71  Ainsi, le droit au respect de la vie privée est un droit de la personnalité qui découle de la simple existence de l'être humain:

La vie privée est une notion plus large que l'honneur et la réputation; elle peut être brimée par toute diffusion injustifiée de données personnelles même si elles sont sans effet sur la réputation.16

74  Différents auteurs ont élaboré sur ces notions, que ce soit le droit à l'anonymat21, et la distinction avec la volonté d'anonymat22, le droit à la solitude23, le droit à l'intimité24, le droit à l'image25.

76  En opposition à ce droit à la vie privée, et plus précisément à ce droit à l'image, il y a dans notre présente cause, comme dans bien d'autres, le droit à l'information ou le droit du public d'être informé. La mesure en étant l'intérêt public, après l'avoir sommairement défini comme le “juste motif”, Vallière ajoute:

Cette notion abstraite est difficile à cerner et il n'existe pas, à notre connaissance, de définition de l'intérêt public appliquée à la presse dans la jurisprudence québécoise. Les tribunaux procèdent plutôt au cas par cas, se limitant à reconnaître telle ou telle matière comme étant d'intérêt public.27

II-Responsabilité 

84  Comme il l'a dit au Tribunal, Pigeon sait très bien que les gens ne consentent habituellement pas: il ne leur demande pas la permission, se place à l'écart, conscient que s'il demandait la permission il ne l'obtiendrait évidemment pas. Il dit n'avoir pas eu l'intention de faire connaître madame Thomas, mais qu'il ne pouvait cadrer mieux puisqu'il n'avait pas l'appareil requis. Il reconnaît ainsi qu'il eut dû mieux cadrer.
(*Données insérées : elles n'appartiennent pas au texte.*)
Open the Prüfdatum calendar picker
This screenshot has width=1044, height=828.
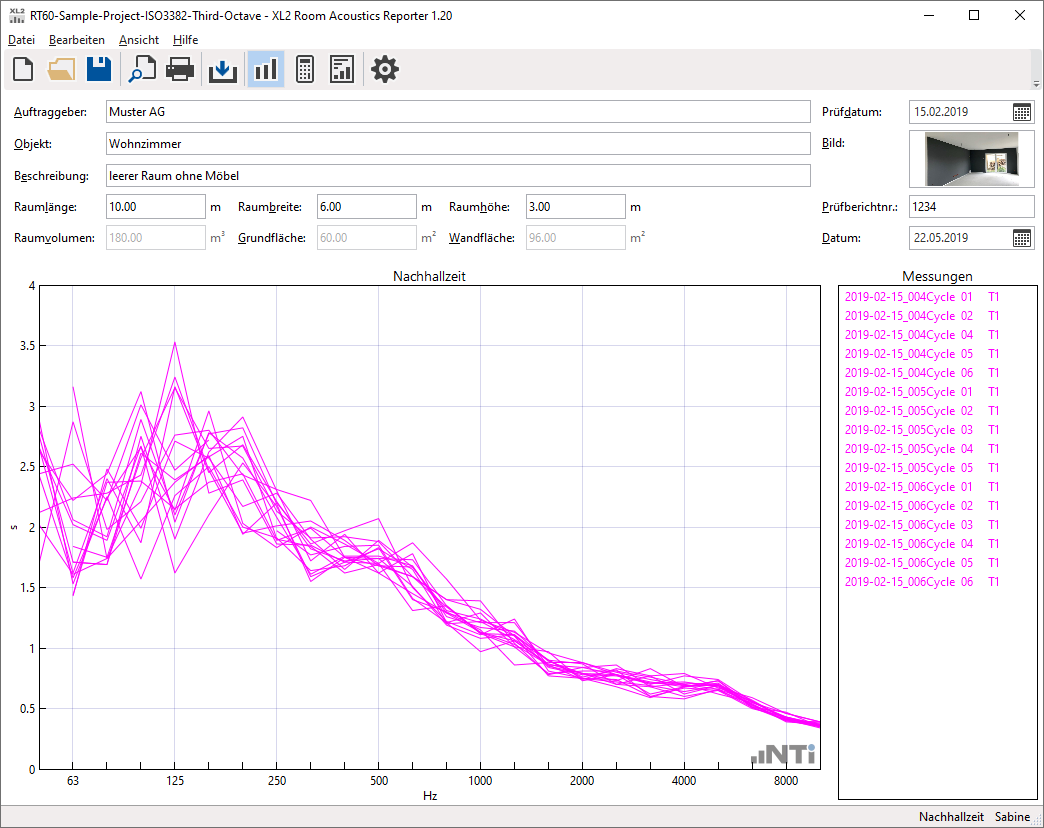pyautogui.click(x=1022, y=112)
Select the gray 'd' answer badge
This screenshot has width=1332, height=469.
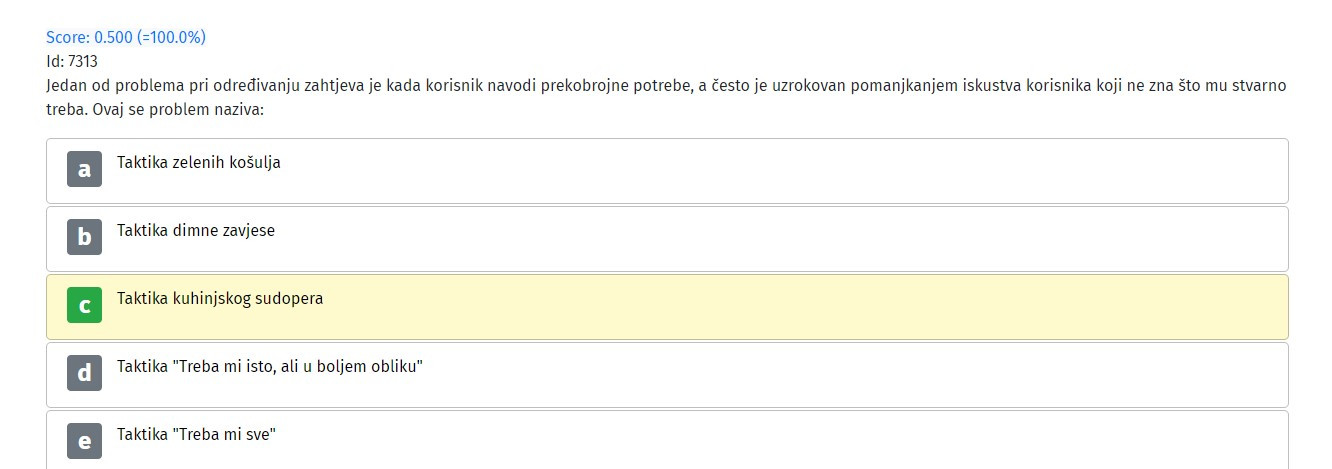click(84, 373)
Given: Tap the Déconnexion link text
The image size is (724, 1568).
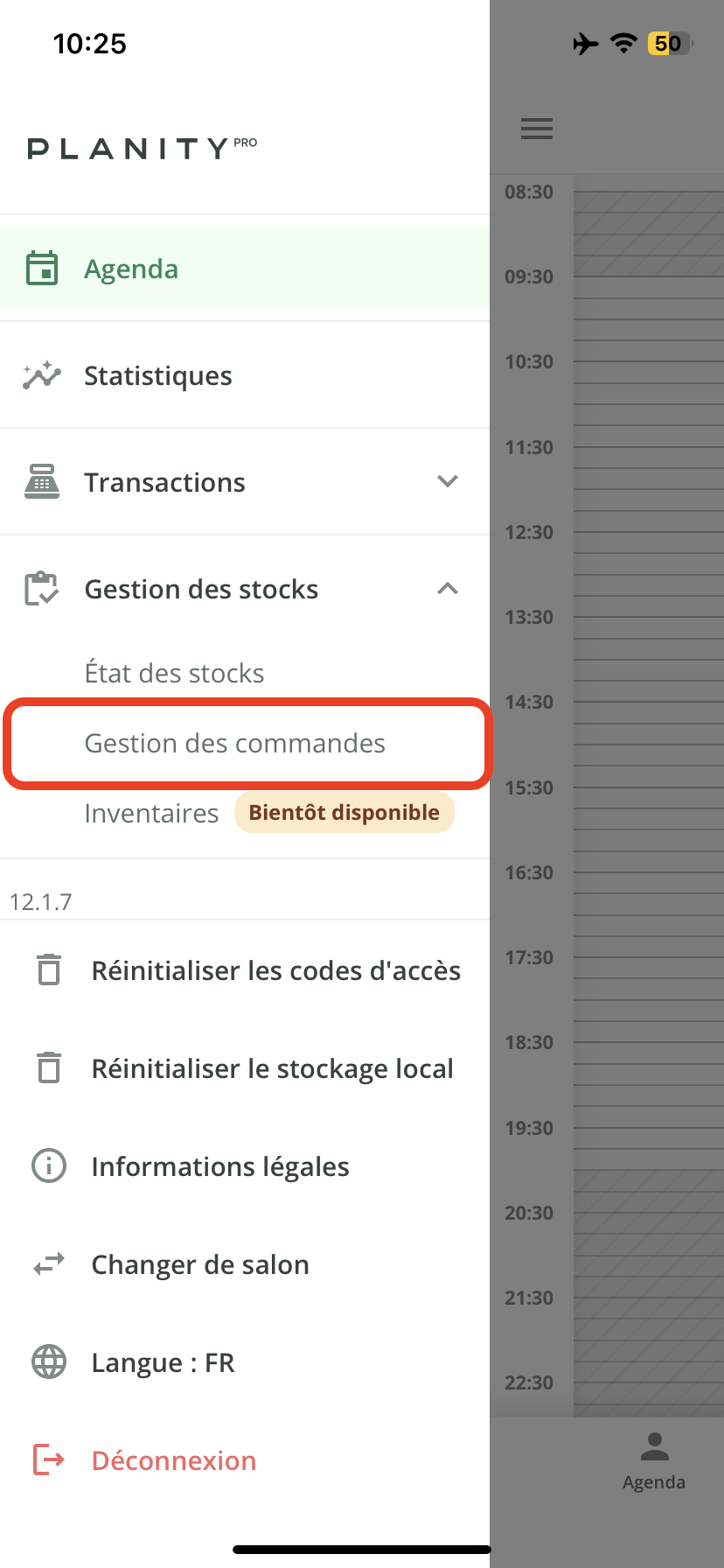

Il avoue qu'ordinairement on ne publie que la photo de l'accusé, mais ici il n'a pas eu le temps de cadrer; il admet encore qu'il eut dû cadrer. À défaut d'avoir l'appareil requis pour mieux cadrer (appareil qu'il n'avait pas ce jour-là), il admet également qu'il eut été possible de couper la photo, au moment de la mise en page ou de la publication.

85  En admettant tout cela, Pigeon nous montre qu'il sait très bien que ce qu'il eut été permis, utile et normal de publier, c'est la photo de Gaston Boivin, et Gaston Boivin seul. En ne cadrant pas mieux, en ne coupant pas avant l'impression ou au moment du montage, on fait montre de négligence.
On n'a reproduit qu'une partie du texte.